___ TEXT FOR ANALYSIS

Right? But Google totally closed. Google was reopening extremely slowly. So one part of me was I find it very hard to do remote work. I much prefer to work with people directly.

That was one reason. But the other was also Google Brain when I joined it was a few dozen people, maybe 40, something like that. When when I left, it was 4,000, 3,000 people spread across multiple offices. It it's very different to work in a small group and to work in a in a huge company. So with all this, Celia was like, you know, OpenAI, though, is in a much stabler state.

We're doing language models. You know something about this. That may look like a good match. And I was like, okay. Let me try.

I've never worked in any company other than Google before, other than the university. So it was quite a change to the small startup group, but I I I I like working in smaller groups. It's it it it has its pleasure. Right? It has a little bit of a different in intensity sometimes.

In general, I I I found it very nice. On the other hand, Google, you know, has merged, made the Gemini, and I hear it's also a very nice place. I I think in in general, the the tech labs are more similar to each other than people think. There are some differences, but but I think if if I look for at it from the world, you know, from the university in France, the difference between this university and any of the tech labs is much larger than than between one lab or the other.

How are the research teams organized within OpenAI?

They're organized. They're not very organized. I mean, we do organize them, but some, you know, have managers and sometimes talk to them. No. But mostly people find, like, projects, there are are things to do.

______

STUDY QUESTIONS:
**A)** Answer these questions about the interview transcript on leaving Google for OpenAI, one answer per line:
(i) About how many people were in Google Brain when the speaker joined?
(ii) What size of group does the speaker say they like working in?
(iii) How do people at OpenAI mostly find their work, according to the speaker?
**B)** List every head count the interview transcript gives for Google Brain.
**C)** Carry on the interview transcript on leaving Google for OpenAI, starting right after its last sentence.

___ RECORD SET

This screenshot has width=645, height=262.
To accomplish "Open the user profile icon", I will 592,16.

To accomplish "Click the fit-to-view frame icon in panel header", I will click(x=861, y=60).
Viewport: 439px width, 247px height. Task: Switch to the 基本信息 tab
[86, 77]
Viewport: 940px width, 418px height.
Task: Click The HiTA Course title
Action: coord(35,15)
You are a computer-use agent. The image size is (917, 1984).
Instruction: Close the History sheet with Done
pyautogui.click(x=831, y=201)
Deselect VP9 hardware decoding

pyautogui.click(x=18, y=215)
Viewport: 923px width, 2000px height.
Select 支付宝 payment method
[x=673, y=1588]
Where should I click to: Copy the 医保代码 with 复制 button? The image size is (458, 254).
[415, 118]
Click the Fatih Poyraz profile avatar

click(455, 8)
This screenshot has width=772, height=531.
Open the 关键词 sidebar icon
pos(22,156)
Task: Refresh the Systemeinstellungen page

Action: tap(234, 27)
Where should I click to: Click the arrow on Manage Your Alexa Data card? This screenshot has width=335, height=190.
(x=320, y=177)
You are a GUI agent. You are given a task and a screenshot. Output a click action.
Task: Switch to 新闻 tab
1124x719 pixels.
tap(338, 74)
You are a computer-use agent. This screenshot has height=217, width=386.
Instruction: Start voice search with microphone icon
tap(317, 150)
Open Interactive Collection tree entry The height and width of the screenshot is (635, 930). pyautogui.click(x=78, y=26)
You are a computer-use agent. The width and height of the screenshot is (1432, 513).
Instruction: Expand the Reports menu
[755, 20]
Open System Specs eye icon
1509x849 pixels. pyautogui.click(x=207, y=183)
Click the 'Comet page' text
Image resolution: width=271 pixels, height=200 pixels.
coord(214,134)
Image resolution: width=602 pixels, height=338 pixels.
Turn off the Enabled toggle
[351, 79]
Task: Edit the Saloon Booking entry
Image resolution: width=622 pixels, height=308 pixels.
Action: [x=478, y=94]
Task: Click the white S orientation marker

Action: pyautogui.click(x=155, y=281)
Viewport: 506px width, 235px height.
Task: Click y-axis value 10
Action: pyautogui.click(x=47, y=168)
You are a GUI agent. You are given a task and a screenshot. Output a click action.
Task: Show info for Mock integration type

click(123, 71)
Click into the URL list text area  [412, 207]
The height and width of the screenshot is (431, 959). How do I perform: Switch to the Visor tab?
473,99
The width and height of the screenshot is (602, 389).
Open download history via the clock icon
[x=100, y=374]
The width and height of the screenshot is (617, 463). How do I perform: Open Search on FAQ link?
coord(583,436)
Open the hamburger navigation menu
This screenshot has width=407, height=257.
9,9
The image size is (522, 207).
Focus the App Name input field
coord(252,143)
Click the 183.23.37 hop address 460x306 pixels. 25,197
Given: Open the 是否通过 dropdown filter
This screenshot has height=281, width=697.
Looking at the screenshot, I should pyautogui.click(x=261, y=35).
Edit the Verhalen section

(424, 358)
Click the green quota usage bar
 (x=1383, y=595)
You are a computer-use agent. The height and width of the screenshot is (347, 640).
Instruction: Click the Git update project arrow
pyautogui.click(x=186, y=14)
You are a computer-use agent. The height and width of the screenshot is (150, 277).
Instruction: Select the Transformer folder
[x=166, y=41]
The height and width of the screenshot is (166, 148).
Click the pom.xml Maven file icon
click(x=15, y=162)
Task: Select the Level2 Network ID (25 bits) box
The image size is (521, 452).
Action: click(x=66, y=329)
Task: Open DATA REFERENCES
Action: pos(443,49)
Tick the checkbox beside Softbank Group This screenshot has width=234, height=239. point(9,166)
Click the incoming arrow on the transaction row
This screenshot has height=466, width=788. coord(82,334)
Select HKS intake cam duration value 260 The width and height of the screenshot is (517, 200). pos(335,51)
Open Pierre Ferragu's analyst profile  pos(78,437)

______

EXERCISE RESULTS:
**A)**
(i) A few dozen, maybe 40.
(ii) Smaller groups.
(iii) They mostly find projects, things to do.

**B)** A few dozen, maybe 40, 4,000, 3,000

**C)**
Right? Like improve your multimodal models, improve your reasoning, improve your pretraining, improve whatever this part of the infrastructure. People work on that. You know, as we go through these parts, there is infrastructure, pretraining, reasoning. I think the parts are the same for most of the labs.

There will be teams doing these things. Then sometimes people change teams, sometimes new things emerge. There is always some smaller teams doing, like, more adventurous stuff like diffusion models at times. Then, you know, some of the more adventurous stuff like video models gets big, and and and then maybe they need to grow.

Do people compete for GPU access?

I don't think it's so much people that compete. I think it's more projects that compete for GPU access. There's definitely some of that. On the other hand, like, on the big picture of GPU access, a lot of this is just determined by how the technology works. Right?

Currently, pretraining just uses the most GPUs of all the parts, so it needs the most GPUs. Right? RL is growing in the use. Now video models, of course, use a lot of GPUs too. So you need to split them like this.

Then, of course, you know, people will be, oh, but my thing would be so much better if I had more GPUs. And I've certainly said that a number of times too. So then you kind of push it. You know, I really need more. And then some people may say, well, but, you know, there's only so much.

There is never enough GPUs for for everyone. So there is some part of the competition, but the big part is just decided by the fact how the technology works currently.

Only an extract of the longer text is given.